It might be better to use a Go gauge, instead of live ammunition.

I had purchased a new rifle last year that was having chambering issues. A local gunsmith was kind enough to offer to check with his gauge. The action would not close on the gauge, so I returned the rifle to the manufacturer for replacement.

If you are installing your own barrel, it may be worth picking up the .308 Go (and No Go) gauges. Not very expensive to order online.
The barrel is not in the receiver. I'm ordering gauges.
 
..I would suggest you contact the barrel maker and ask what reamer they use, then purchase the GO, NO-GO gauges made by the same maker of the reamer. A large amount of the mass production industry uses PTG (Pacific Tool & Gauge) reamers, but again, ask your barrel manufacturer what they use then buy accordingly. Gauges can run approximately $30-40 per gauge, depending on source of purchase. Most offer "sets" of GO, NO-GO or GO, NO-GO and FIELD which lowers the individual gauge price a bit. IMHO, a set of GO, NO-GO is the minimum, FIELD would indicate it's still safe, but already on the way to not safe (erosion, depth over-reamed).

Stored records
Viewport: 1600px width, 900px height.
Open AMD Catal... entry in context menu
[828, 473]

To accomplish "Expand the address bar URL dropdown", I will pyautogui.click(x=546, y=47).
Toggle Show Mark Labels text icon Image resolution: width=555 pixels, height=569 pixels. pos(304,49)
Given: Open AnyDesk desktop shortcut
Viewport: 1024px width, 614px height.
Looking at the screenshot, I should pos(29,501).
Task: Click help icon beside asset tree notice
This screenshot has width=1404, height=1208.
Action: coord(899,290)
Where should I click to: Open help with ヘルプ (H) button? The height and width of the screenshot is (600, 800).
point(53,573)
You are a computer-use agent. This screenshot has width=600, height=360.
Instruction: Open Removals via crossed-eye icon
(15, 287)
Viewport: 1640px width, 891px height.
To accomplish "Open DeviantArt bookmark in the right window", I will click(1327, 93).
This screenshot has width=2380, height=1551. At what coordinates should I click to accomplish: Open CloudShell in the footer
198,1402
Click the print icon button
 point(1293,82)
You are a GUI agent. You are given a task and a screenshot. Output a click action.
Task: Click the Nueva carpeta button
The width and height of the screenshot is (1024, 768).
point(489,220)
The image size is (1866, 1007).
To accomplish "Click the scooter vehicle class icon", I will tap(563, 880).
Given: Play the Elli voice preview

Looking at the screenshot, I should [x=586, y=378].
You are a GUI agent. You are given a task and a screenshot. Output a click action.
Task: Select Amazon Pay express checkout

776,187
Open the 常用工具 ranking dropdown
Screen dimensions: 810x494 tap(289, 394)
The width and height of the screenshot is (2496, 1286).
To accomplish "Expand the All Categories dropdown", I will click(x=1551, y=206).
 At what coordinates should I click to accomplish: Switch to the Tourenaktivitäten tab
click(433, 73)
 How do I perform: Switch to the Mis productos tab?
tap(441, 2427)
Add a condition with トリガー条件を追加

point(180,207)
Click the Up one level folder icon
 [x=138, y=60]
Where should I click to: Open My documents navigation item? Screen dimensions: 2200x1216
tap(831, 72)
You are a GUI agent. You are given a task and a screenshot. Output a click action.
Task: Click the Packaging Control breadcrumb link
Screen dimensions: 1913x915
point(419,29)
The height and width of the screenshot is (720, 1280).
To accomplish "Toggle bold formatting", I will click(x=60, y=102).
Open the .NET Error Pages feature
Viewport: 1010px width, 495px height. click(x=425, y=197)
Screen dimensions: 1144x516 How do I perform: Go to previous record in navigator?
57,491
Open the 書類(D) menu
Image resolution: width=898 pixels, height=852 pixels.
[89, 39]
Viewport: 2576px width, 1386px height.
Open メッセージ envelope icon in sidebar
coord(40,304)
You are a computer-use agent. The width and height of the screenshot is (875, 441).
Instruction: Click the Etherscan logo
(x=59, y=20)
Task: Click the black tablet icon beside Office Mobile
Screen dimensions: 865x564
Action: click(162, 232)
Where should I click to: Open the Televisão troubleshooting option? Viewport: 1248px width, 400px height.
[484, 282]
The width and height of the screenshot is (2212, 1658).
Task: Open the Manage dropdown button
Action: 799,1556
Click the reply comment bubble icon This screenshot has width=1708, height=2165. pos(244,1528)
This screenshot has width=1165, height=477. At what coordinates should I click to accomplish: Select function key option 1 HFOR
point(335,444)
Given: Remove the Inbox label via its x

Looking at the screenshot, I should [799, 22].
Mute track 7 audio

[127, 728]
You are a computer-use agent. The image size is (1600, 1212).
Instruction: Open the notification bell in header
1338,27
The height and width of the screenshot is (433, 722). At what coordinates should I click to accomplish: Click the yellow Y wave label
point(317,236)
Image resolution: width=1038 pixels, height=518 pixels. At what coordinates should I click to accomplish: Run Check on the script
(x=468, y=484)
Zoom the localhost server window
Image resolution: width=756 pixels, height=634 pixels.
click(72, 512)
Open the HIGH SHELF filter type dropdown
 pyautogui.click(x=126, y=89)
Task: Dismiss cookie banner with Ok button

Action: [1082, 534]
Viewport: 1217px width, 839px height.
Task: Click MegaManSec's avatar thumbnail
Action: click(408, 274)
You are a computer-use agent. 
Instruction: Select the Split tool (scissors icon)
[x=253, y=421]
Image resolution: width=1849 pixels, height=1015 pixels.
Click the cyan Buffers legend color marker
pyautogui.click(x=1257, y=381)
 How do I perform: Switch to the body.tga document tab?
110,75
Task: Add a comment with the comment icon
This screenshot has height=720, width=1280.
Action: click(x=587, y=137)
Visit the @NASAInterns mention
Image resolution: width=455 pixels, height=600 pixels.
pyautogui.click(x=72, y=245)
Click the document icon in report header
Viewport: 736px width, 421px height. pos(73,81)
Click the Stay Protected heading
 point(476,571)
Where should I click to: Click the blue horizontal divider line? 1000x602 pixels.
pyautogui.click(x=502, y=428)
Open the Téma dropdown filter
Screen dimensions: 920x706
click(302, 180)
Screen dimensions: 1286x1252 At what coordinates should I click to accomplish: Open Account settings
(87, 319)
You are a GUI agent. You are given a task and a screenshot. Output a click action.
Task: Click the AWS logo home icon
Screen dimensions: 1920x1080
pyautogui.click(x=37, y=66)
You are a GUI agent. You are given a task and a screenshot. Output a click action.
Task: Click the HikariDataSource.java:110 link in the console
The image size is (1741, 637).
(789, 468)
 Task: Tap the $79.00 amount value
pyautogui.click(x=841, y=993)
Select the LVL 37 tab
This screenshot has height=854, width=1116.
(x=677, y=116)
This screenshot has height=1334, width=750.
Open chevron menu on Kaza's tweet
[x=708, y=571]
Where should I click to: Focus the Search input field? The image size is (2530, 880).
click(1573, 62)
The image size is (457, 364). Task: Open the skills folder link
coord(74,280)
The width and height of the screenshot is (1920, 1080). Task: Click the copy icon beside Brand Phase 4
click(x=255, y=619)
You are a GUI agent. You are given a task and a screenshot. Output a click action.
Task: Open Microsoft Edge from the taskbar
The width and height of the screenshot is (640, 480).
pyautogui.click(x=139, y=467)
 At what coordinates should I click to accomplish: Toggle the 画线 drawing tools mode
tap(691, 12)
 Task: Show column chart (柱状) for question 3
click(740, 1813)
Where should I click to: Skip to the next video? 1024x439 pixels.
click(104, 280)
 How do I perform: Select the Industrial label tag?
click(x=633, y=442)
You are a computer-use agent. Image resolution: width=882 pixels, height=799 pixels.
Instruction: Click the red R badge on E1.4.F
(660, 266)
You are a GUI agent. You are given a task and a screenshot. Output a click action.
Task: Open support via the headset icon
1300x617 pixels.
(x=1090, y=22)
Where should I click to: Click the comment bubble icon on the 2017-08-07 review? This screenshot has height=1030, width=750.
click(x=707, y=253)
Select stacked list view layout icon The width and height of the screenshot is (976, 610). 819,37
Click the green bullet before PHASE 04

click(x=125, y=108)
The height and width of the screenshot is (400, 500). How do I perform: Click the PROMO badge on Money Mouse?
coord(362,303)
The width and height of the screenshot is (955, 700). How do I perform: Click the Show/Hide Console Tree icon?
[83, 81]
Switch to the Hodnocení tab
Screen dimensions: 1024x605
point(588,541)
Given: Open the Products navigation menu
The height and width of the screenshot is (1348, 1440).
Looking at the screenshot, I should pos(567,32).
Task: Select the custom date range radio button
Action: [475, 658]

* TASK INSTRUCTIONS:
A. In the chamber gauge discussion, begin at the words "It might be" and stop after "manufacturer for replacement.", writing that stretch out again with "rifle" substituted by "firearm".
B. Pick up the chamber gauge discussion after its final sentence and continue it.

* ANSWERS IN ORDER:
A.
It might be better to use a Go gauge, instead of live ammunition.

I had purchased a new firearm last year that was having chambering issues. A local gunsmith was kind enough to offer to check with his gauge. The action would not close on the gauge, so I returned the firearm to the manufacturer for replacement.

B.
I emailed the manufacturer, auto replied they are so backed up it will be awhile before a response. I ordered some gauges.
 
Um, Ive never tried to close the bolt in that way.
It’s very possible that without the mechanical advantage of the camming action of the bolt in the action, you may not be able to close the bolt on a chambered round?
 
Have you tried bumping the shoulder until it rotates?

And your certain the head of the case is flat against the boltface?

You can leave the extractor in to make it easier to insert and remove the case.